Talking about this sort of thing can get a bit complicated, since there's actually a layered approach to how shaders execute on a GPU. Your HLSL code is compiled to D3D bytecode, which is a bunch of instructions and declarations for a virtual ISA. When you actually bind that shader at runtime and use it, the driver will JIT compile the virtual ISA bytecode into the actual ISA used by the GPU. It's actually a bit like CLR/.NET in this regard, in that you have different semantics for both the virtual machine and the actual hardware. So to simplify things, I'm mostly just going to talk about D3D's virtual ISA here since there's such a wide variety of GPU's out in the wild.

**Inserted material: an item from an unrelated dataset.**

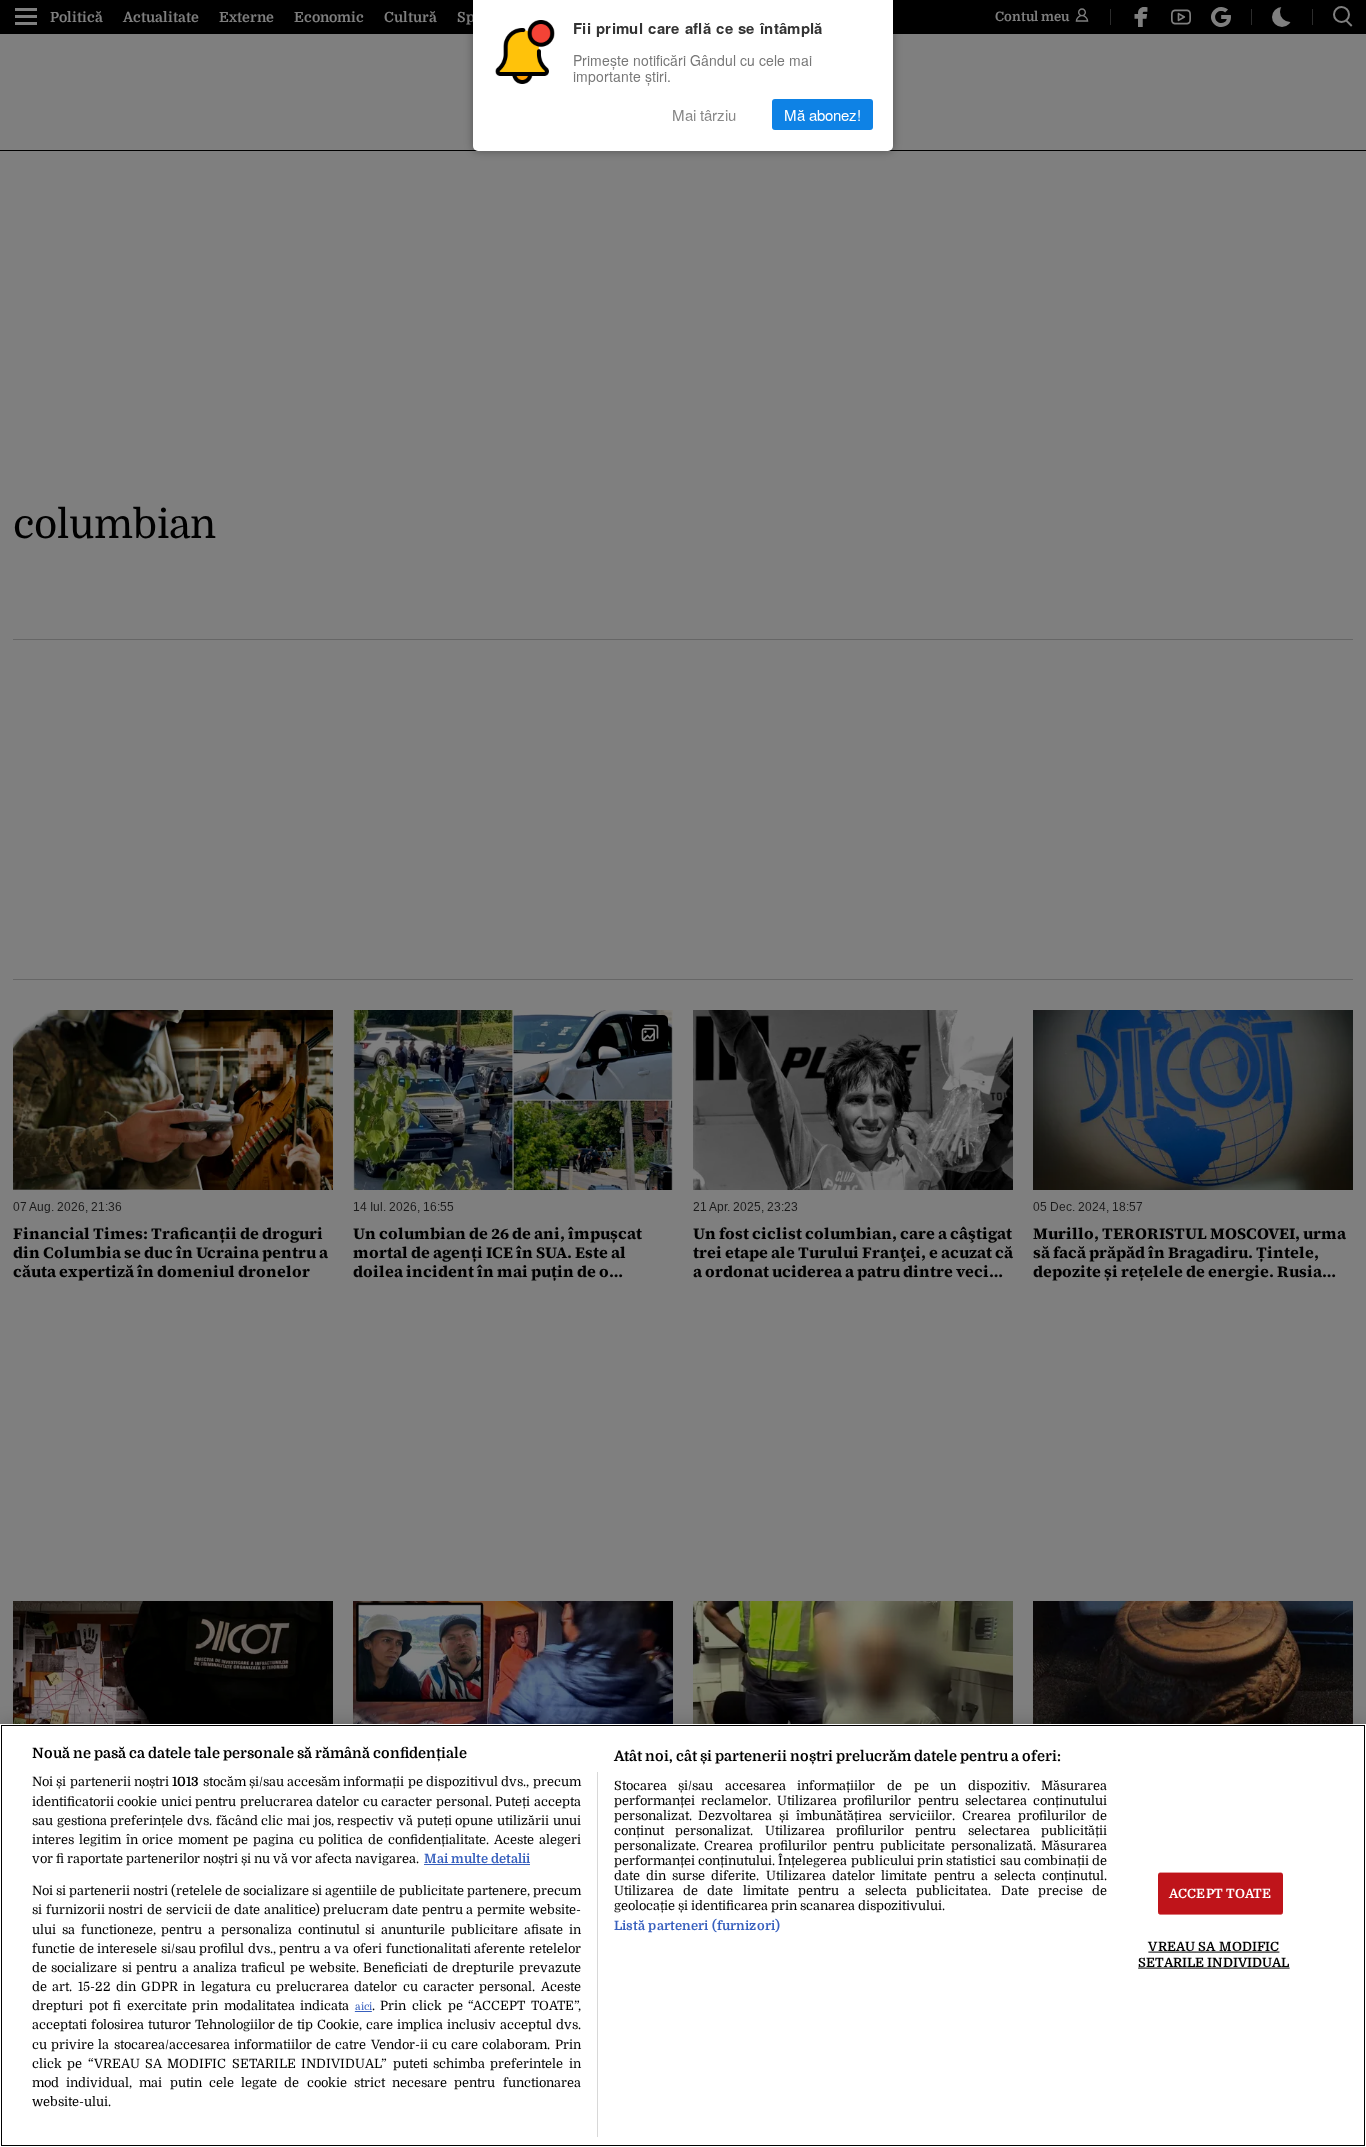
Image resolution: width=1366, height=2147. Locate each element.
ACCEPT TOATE (1220, 1893)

The D3D shader ISA does not have any concept of a stack. So there is possibility of your array being placed into the stack, and read from there.The ISA can only read values from registers, or from a buffers/textures. Which one of these it uses will depend on how you declare the array, and also on the code that uses the array. In your particular case, it primarily depends on whether you declare your array in a constant buffer and whether or not the compiler unrolls your for loop. The first part is simple: if you declare your array inside of a cbuffer declarataion, or declare as a global without the "static" modifier, then the array data will be loaded out of a constant buffer. The second part is a bit more complicated. In general the HLSL compiler likes to unroll loops whenever it can, which is typically when the number of iterations is known at compile time. In your case the number of iterations is fixed at 16, and so its likely that the compiler will unroll the loop. If it unrolls the loop and your array is marked as constant (doesn't come from a buffer), then the compiler can essentially inline your array data right into the code generated for the unrolled loop. This can be nice, since it removes the need for any memory accessing instructions when using the array data. However it also results in more total program instructions compared to using flow control instructions. Note that you can try to force the compiler to unroll the loop by using the [unroll] attribute on your for loop. If the compiler doesn't unroll the loop and instead uses dynamic flow control instructions (either because the loop count isn't known, or because you used the [loop] attribute), then the compiler will no longer be able to directly embed your array values into the code, since the same code is used for each loop iteration. It also can't just pre-load the array values into a bunch of registers, since the D3D ISA lacks the ability to dynamically index into registers. So what it will typically do is embed your array values into a compiler-generated constant buffer. This is a special constant buffer that the driver manages transparently, and it allows the shader program to dynamically index into the array using memory instructions.

With all of that said, I would recommend keeping the code the way you have it. Doing it that way should allow the compiler to unroll the loop, which is usually good from a performance point of view. Not only will you avoid memory accesses from reading the values out of a constant buffer, but unrolling can also give the hardware a better opportunity to pipeline your shadow map texture fetches in order to hide latency.